What to produce:
Locate every line in the listing below that contains the string "cell" and copy each of those lines. Treat uppercase and lowercase letters as different.

BEGIN Exercise input

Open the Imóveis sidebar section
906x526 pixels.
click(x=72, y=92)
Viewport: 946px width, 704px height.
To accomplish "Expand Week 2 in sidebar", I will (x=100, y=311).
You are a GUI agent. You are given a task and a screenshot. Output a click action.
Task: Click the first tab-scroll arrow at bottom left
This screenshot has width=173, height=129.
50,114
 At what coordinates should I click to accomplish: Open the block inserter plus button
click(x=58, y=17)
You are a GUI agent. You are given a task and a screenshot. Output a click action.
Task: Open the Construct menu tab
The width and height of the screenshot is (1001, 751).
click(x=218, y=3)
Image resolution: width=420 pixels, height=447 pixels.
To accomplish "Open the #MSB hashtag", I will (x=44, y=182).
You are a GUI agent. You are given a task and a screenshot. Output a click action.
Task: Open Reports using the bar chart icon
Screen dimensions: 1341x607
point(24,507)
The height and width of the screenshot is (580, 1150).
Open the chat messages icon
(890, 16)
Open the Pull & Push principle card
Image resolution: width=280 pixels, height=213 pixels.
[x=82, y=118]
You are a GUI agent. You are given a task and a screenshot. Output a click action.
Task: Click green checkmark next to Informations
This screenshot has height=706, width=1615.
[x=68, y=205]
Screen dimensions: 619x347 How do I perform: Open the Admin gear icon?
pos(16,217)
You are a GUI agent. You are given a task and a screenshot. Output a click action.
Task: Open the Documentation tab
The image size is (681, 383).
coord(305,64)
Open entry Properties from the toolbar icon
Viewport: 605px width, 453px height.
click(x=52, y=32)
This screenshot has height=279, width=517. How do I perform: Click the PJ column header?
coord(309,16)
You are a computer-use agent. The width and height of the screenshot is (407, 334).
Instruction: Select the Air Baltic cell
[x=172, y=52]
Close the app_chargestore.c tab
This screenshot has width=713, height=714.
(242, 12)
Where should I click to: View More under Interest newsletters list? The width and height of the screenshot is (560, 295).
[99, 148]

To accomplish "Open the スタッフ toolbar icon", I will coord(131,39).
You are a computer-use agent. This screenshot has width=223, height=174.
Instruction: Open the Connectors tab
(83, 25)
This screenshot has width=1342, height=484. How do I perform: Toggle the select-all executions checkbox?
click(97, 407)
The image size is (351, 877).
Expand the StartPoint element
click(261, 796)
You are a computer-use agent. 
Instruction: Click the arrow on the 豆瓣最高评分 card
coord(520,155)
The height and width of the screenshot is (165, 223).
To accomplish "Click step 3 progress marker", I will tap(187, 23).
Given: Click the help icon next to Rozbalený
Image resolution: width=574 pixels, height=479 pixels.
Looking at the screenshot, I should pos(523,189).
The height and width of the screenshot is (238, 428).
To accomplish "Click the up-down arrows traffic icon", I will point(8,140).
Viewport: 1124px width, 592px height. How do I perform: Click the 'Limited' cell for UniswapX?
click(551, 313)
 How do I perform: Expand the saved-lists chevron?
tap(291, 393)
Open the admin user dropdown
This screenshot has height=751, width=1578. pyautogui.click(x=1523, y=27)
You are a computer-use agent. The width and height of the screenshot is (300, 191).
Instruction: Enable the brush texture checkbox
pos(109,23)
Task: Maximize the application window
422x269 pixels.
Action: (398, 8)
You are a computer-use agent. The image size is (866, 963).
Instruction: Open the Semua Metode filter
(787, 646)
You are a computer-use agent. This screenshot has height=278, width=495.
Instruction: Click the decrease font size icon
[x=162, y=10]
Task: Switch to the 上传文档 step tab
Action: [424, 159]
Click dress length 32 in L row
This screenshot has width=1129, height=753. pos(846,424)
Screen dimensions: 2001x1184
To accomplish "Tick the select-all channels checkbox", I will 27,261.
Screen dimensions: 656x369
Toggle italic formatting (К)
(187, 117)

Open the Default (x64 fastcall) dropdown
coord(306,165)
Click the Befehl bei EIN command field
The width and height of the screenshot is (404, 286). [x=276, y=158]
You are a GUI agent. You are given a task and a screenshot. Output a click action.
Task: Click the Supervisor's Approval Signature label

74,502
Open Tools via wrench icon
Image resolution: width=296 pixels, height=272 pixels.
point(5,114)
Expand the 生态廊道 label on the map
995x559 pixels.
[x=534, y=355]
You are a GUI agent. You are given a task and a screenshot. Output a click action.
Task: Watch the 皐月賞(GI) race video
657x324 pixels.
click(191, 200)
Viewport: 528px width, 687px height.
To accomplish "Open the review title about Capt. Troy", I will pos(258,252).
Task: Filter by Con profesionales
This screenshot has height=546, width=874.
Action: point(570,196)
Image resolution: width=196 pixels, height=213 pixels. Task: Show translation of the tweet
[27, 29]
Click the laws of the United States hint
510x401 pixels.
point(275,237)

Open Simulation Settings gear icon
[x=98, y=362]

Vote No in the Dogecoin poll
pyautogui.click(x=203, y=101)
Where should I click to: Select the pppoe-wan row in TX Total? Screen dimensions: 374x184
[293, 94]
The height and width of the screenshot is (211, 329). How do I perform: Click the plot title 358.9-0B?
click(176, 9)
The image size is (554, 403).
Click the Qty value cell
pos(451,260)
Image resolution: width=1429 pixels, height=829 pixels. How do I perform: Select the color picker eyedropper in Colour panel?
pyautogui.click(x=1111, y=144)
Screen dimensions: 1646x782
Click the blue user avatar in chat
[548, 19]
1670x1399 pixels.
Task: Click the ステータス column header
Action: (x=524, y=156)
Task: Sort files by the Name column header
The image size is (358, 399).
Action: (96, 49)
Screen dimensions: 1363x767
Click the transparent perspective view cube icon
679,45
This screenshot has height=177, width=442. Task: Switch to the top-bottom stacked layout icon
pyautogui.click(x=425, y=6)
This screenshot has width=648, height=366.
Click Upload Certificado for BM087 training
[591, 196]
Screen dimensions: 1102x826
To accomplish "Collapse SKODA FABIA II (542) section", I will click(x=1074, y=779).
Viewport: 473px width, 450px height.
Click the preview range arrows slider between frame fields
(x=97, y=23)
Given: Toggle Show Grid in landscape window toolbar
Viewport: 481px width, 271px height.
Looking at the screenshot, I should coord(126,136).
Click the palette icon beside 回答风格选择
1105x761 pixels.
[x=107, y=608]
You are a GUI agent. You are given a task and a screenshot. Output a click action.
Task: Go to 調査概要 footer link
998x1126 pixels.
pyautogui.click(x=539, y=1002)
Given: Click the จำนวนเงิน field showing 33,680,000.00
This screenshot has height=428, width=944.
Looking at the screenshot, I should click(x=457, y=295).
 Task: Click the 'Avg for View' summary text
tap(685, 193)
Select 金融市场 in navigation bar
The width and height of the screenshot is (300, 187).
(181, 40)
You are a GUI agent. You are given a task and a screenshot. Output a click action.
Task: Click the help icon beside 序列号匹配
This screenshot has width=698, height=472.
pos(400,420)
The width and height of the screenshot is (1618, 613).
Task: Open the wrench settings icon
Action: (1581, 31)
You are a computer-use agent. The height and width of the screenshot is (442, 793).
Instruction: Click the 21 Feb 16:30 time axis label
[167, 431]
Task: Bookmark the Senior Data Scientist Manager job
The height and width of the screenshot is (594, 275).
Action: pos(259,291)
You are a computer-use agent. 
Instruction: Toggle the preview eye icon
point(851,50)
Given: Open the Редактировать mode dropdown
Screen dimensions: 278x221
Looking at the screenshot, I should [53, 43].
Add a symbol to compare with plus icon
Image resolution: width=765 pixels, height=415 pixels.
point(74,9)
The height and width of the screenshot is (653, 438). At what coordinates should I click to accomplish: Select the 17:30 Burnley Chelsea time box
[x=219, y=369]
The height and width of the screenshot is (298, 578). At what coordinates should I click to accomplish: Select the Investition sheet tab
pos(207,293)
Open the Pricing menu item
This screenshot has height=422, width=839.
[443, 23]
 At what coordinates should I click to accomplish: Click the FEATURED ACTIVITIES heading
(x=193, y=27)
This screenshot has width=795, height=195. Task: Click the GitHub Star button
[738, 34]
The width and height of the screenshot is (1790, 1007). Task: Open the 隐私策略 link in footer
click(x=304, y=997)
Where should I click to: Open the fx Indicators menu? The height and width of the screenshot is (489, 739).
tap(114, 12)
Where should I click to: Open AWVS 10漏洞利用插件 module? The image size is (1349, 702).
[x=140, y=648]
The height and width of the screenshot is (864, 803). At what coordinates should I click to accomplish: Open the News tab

END Exercise input

Reply:
Instruction: Select the Air Baltic cell
Viewport: 1124px width, 592px height. How do I perform: Click the 'Limited' cell for UniswapX?
Click the Qty value cell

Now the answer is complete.